超声漏诊误诊无顶冠状静脉窦综合征13例分析
许春燕1, 谢明星1, 方凌云1, 贺林1, 纪莉1, 吴文谦1, 彭源1, 杨亚利1,()   
  1. 1. 430022 武汉,华中科技大学同济医学院附属协和医院超声医学科 分子影像湖北省重点实验室
  • 收稿日期:2021-03-09 出版日期:2022-10-01
  • 通信作者: 杨亚利
  • 基金资助:
    科技部数字诊疗研发装备(2018YFC0114602); 国家自然科学基金(81000615); 华中科技大学同济医学院研究型临床医师项目(5001530051)

Missed and misdiagnosis of 13 cases of unroofed coronary sinus syndrome by echocardiography

Chunyan Xu1, Mingxing Xie1, Lingyun Fang1, Lin He1, Li Ji1, Wenqian Wu1, Yuan Peng1, Yali Yang1,()   
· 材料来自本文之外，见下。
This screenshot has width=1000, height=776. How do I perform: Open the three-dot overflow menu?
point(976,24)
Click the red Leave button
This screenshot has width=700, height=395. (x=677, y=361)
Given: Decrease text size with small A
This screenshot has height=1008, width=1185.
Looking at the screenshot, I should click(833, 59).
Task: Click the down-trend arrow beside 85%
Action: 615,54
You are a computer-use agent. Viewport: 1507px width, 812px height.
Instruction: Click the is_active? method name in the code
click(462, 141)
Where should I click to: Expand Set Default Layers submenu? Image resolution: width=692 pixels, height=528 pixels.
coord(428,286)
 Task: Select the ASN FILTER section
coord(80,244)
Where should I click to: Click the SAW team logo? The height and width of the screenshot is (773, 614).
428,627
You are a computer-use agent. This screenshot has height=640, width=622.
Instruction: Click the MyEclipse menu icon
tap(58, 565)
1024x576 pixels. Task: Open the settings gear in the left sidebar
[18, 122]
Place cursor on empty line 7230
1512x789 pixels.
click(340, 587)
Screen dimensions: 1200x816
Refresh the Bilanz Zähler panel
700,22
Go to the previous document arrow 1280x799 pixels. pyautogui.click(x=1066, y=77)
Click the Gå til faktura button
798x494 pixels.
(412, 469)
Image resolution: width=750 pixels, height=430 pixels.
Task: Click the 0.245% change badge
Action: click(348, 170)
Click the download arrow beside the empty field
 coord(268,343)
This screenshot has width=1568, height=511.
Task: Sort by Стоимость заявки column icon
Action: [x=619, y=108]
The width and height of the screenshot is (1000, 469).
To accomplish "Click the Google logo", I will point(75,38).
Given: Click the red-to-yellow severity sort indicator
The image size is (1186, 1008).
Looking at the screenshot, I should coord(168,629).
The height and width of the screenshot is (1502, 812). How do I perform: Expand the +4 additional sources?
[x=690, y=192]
  1. 1. Department of Ultrasound Medicine, Union Hospital, Tongji Medical College, Huazhong University of Science and Technology, Hubei Province Key Laboratory of Molecular Imaging, Wuhan 430022, China
  • Received:2021-03-09 Published:2022-10-01
  • Corresponding author: Yali Yang
引用本文:

许春燕, 谢明星, 方凌云, 贺林, 纪莉, 吴文谦, 彭源, 杨亚利. 超声漏诊误诊无顶冠状静脉窦综合征13例分析[J]. 中华医学超声杂志(电子版), 2022, 19(10): 1083-1090.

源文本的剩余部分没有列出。